→ **Problem**
Determine the number of lines in the entries below in which the word "Given" appears, and reply with that number only.

<<<<

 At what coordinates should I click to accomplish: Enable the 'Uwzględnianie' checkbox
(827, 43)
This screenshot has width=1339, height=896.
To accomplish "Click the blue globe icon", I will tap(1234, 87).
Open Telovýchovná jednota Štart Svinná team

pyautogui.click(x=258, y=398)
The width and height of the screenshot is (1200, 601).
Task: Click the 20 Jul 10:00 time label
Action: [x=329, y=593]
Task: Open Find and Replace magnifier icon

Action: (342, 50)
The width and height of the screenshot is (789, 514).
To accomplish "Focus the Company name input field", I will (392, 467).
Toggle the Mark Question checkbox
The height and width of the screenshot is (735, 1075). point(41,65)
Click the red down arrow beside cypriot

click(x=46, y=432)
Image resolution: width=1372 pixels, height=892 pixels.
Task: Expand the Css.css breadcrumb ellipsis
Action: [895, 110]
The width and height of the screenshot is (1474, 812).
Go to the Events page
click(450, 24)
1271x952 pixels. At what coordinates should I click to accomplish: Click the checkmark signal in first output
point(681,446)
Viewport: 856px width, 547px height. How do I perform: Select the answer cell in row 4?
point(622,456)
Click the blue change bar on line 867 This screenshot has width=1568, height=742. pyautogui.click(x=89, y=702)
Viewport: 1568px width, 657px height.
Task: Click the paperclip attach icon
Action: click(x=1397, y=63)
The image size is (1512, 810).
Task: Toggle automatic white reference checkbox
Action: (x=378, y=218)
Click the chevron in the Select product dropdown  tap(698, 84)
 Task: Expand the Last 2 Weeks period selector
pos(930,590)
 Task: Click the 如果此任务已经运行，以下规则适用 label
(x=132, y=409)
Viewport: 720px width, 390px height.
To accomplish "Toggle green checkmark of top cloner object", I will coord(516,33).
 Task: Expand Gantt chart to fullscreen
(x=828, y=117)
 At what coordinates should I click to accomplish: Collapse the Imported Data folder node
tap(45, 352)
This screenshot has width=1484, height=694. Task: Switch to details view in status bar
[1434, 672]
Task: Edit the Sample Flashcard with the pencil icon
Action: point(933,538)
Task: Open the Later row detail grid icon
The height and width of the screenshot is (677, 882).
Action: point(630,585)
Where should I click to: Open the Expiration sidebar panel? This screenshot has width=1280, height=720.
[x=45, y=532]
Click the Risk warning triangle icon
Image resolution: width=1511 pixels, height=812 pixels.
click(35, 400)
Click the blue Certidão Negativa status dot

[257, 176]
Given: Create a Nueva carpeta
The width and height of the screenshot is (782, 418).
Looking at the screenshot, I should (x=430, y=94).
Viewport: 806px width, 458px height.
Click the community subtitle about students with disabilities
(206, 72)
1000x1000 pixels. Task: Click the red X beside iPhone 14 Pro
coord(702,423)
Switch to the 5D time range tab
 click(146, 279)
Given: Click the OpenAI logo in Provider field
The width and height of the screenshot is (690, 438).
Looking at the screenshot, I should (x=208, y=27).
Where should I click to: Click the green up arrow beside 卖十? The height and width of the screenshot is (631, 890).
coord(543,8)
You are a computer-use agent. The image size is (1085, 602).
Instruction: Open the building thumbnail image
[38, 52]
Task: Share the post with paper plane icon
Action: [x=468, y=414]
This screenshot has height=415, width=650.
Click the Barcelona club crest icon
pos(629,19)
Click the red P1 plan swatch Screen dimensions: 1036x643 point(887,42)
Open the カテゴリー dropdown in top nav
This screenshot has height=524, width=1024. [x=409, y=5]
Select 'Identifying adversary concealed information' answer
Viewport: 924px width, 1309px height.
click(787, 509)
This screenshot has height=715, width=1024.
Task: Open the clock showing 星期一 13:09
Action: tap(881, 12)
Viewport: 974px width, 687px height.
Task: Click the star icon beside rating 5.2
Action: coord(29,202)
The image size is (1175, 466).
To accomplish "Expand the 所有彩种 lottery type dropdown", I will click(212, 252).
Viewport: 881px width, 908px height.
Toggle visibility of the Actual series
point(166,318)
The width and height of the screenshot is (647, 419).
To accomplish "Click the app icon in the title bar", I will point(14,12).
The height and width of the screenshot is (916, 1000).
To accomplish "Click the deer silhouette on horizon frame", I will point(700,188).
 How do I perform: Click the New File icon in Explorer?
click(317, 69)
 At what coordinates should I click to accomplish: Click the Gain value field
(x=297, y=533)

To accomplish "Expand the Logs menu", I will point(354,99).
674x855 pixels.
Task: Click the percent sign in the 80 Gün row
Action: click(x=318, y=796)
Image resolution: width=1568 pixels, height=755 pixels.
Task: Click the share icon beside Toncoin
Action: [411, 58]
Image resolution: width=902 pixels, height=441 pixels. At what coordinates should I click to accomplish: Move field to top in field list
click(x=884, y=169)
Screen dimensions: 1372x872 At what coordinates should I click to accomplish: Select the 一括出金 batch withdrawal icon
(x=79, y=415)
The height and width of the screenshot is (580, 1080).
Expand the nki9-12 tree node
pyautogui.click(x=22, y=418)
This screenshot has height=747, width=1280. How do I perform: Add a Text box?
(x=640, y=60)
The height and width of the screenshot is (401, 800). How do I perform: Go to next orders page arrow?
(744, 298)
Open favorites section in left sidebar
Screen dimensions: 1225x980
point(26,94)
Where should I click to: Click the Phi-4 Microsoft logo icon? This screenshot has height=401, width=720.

>>>>

→ **Answer to this task**
2